Les Amies de Théodore specializes in music of the 17th and 18th centuries. Susan Allen, flute; Deborah Robin, recorder; Laura Mazza-Dixon, viola da gamba and Anne Mayo, harpsichord, will be joined by guest violinist, Emlyn Ngai.

The music performed at A Baroque Salon on Sunday, April 28 at 4 p.m., will include the Trio Sonata in C major by Johann Joachim Quantz, the Premier Concert Royale and Les Barricades Mystérieuses by François Couperin, Suite V from Jean- Philippe Rameau’s Pièces de Clavecin en Concert, and Suite VI from Georg Philipp Telemann’s Paris Quartets.

Imagine you have been invited to a concert in Paris performed by virtuoso musicians employed by the extravagant French king, Louis XIV. Savor the beauty and passion of the music of the High Baroque Walter Mayo’s commentary on the musical culture of Paris in the early 1700s and the lives of the composers who lived and worked there.

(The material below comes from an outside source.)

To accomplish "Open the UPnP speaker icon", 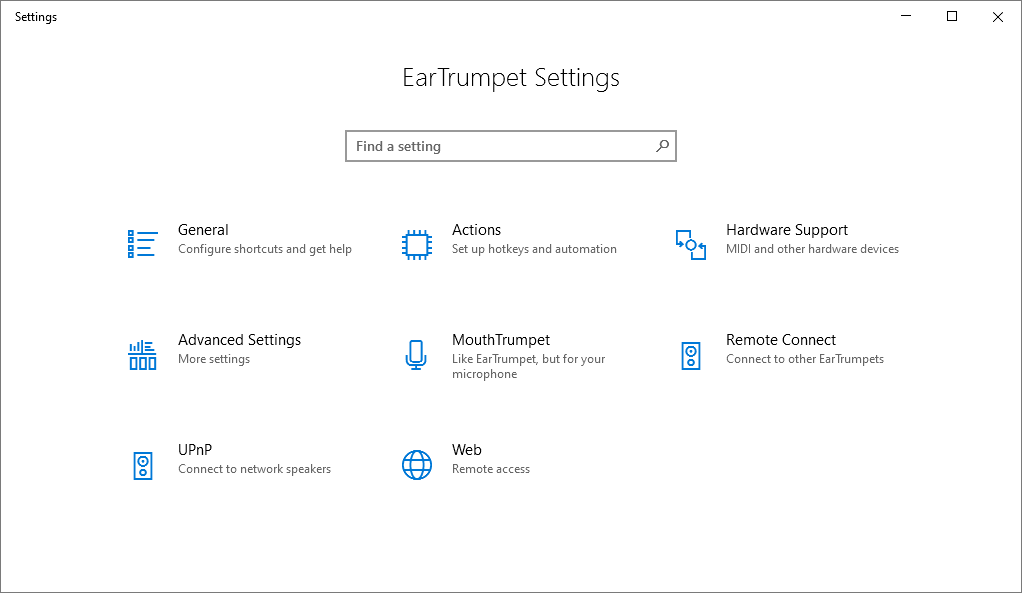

The Baroque ensemble Les Amies de Théodore performs regularly for the Musical Club of Hartford, and has presented concerts for the Music at First Church Series in Windsor, the Sawyer Memorial Church in Jonesport, Maine, Seabury Life Community in Bloomfield, Conn. and the Lathrop Community in Northampton, Mass.

Susan Allen, flautist, was born into a family of musicians and music teachers and attended the New England Conservatory of Music in Boston. She holds an RN from Greater Hartford Community College and has practiced as a psychiatric nurse.

Laura Mazza-Dixon teaches classical guitar and viola da gamba at the Windy Hill Studio in Granby. She has directed early music ensembles at the Hartt School. Founder and director of both the Granby Family Dance Series and the contra-dance band Heart’s Ease, She currently co-directs the Bruce Porter Memorial Music Series.

In the 1970s, Anne Mayo and her husband, Walter, constructed a harpsichord from a Zuckermann kit, igniting a decades-long study of solo and chamber repertoire for that instrument. She has transcribed much of the music of French composer Elizabeth Jacquet de la Guerre into modern notation.

Walter Mayo is a retired attorney and a lover of all music genres. He is a frequent presenter of music-related programs for ALP, including: Bach and Beyond, The Beatles, Wagner’s “Ring Cycle,” Richard Strauss, Country Music and Operatic Femmes Fatales.

Emlyn Ngai teaches modern and historical violin at the Hartt School of Music. He has appeared on the Bruce Porter Memorial Music Series many times as the director of the Hartt Collegium Musicum, the student Baroque orchestra.

As a young musician, Deborah Robin performed as recorder soloist in the Providence Recorder Society’s ensemble under the direction of her teacher, Ilse Schaler. She has performed with the early music orchestra Aston Magna under the direction of Albert Fuller, with viola da gamba player Grace Feldman, and at the Center for Old Music in the New World, in Lexington, Ky.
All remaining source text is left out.